Gerber was 5 when his grandfather died at 70 in 1949.
"He croaked from a heart attack carrying a porcelain toilet three stories up some cheap rental property he owned behind the State Capitol," said Gerber, a retired Bureau of Criminal Apprehension agent. "It was really a tenement, a slum, and he was a hardheaded old Kraut."
Gerber's first cousin, also named Ralph Mayer, was 7 when they buried their grandfather. On a recent Sunday, the two cousins got together in Edina to comb over old photos, letters and documents that piece together Ralph Mayer's life.
Born Dec. 27, 1878, in St. Paul, Mayer was the oldest of three children of an Austrian-born portrait painter named Ferdinand Mayer.

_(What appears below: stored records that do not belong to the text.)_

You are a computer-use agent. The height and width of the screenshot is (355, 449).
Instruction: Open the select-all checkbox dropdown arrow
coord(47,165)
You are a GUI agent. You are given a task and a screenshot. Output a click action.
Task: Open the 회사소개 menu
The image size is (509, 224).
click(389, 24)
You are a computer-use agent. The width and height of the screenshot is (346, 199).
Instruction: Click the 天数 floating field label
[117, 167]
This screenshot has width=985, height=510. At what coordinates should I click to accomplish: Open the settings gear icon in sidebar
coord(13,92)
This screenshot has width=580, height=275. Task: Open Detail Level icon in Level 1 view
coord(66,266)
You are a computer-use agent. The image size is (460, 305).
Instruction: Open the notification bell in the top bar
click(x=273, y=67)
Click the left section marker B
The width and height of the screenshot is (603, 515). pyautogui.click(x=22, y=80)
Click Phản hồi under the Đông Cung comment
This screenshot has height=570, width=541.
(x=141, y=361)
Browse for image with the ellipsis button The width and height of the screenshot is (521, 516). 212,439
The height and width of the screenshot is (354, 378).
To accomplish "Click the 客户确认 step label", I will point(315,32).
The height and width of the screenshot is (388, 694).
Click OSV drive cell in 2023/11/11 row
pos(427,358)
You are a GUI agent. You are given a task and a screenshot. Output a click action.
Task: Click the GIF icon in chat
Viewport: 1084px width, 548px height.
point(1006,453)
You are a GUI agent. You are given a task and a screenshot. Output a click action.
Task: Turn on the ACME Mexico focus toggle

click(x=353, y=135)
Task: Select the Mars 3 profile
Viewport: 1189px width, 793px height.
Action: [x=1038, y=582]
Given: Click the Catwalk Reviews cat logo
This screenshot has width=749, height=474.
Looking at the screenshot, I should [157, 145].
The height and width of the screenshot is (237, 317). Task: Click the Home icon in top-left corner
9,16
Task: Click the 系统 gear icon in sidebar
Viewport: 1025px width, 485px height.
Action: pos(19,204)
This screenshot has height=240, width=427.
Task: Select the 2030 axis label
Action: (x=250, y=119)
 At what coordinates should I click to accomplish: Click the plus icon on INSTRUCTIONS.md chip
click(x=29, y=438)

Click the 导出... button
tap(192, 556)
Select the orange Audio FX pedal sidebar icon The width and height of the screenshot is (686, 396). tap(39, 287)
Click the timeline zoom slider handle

Ferdinand "married a 16-year-old farm girl at age 45," said the second Ralph Mayer, a retired claims manager for the U.S. Department of Veterans Affairs. "By all accounts, he was a disagreeable person."
Ferdinand's son, the first Ralph, only made it through sixth grade, according to U.S. Census rolls. You'd swear he was highly educated when you read one of his letters, written in perfect penmanship to his sister, Grace, on Jan. 15, 1899. Writing from Cuba, he was serving as an unhappy private in the U.S. Army hospital corps.